Getting out of my car, I shoot D a text and tell him I’m heading his way. The ground crunches below my feet as I step off the pavement and onto dirt and gravel. I make my way through the gate and head across the area of grass and dirt that’s reserved for food trucks. People are in line to get corn dogs and boxes of popcorn. The lights shine bright above the crowd of high school football fans, and I hear cheering and feet stomping. Rounding the bleachers, I see D standing by the restrooms, and I smile knowing I’m about to feel a whole lot better.
“B?” I hear and freeze. I’m talking icicle freeze. My heart kicks up its beat, pounding heavily against my ribcage. My chest caves, and I see black for a second as I close my eyes. I swallow and turn around. In jeans with black smudge on them from work, an old T-shirt and black boots, my boy stands looking at me curiously. “What the fuck are you doing?” he asks. I clear my throat.
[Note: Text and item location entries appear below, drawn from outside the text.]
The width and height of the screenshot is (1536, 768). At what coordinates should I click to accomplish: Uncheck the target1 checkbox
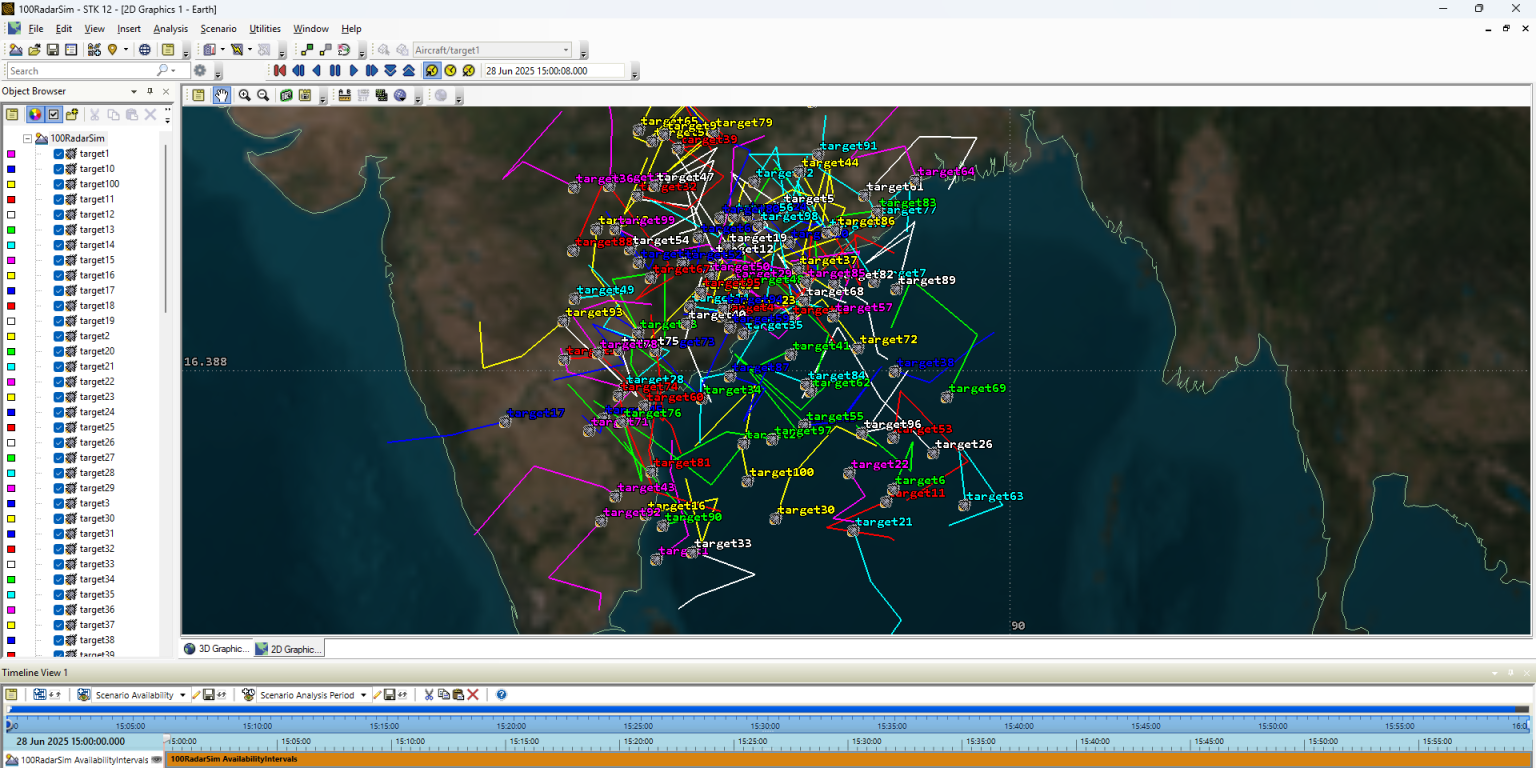(x=58, y=154)
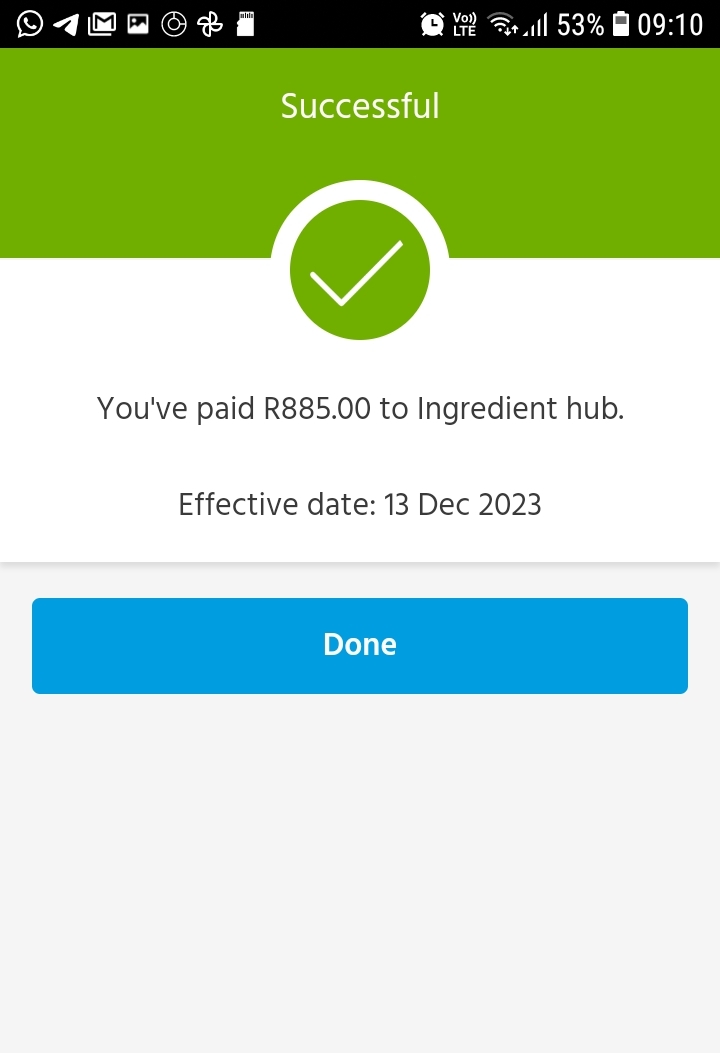The image size is (720, 1053).
Task: Tap the R885.00 payment confirmation message
Action: [x=360, y=408]
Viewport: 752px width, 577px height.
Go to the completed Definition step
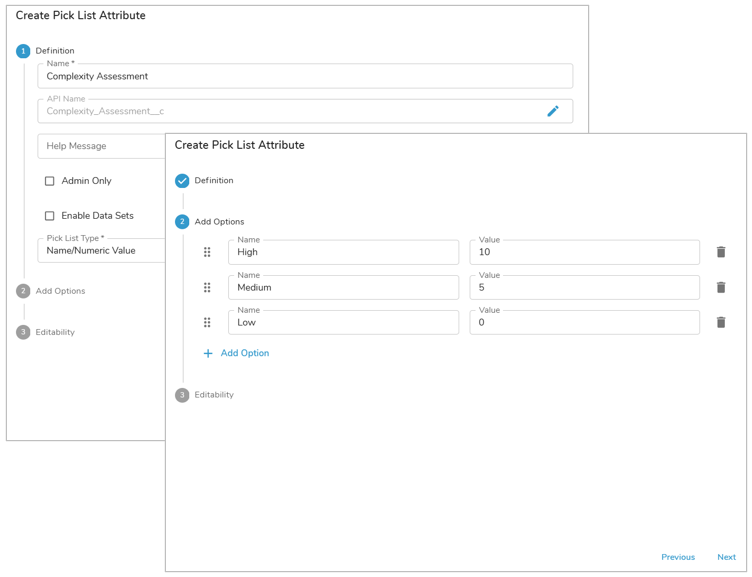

“Um, I just needed some air.” I shrug and swallow again, because really, I needed air? That’s all my stupid brain could come up with? My throat feels dry, and my saliva feels like sandpaper. River glances past me, and I turn my head to see what he’s looking at. D stands by the bathroom, looking down at his phone. I turn back to River. He knows. Fuck, he knows.
“You been getting drugs from this motherfucker?” he asks, walking toward me.
“River,” I say with a warning, but it’s useless. He gives me a cold look as he walks past me. He’s clenched fist, hard jaw, and don’t fuck with me. D looks up as River comes toward him.
“Are you giving my girl fucking drugs, D?”
“Hey, man, if she’s buying, I’m selling.”
River laughs and looks back at me. It’s not a happy laugh; it’s a psychotic one. Because that’s what I do to this boy. I make him crazy. He turns around, and in one swift move slams his fist into D’s face. Blood splatters out of D’s nose, and River keeps going. Over and over he slams his fist into D’s face.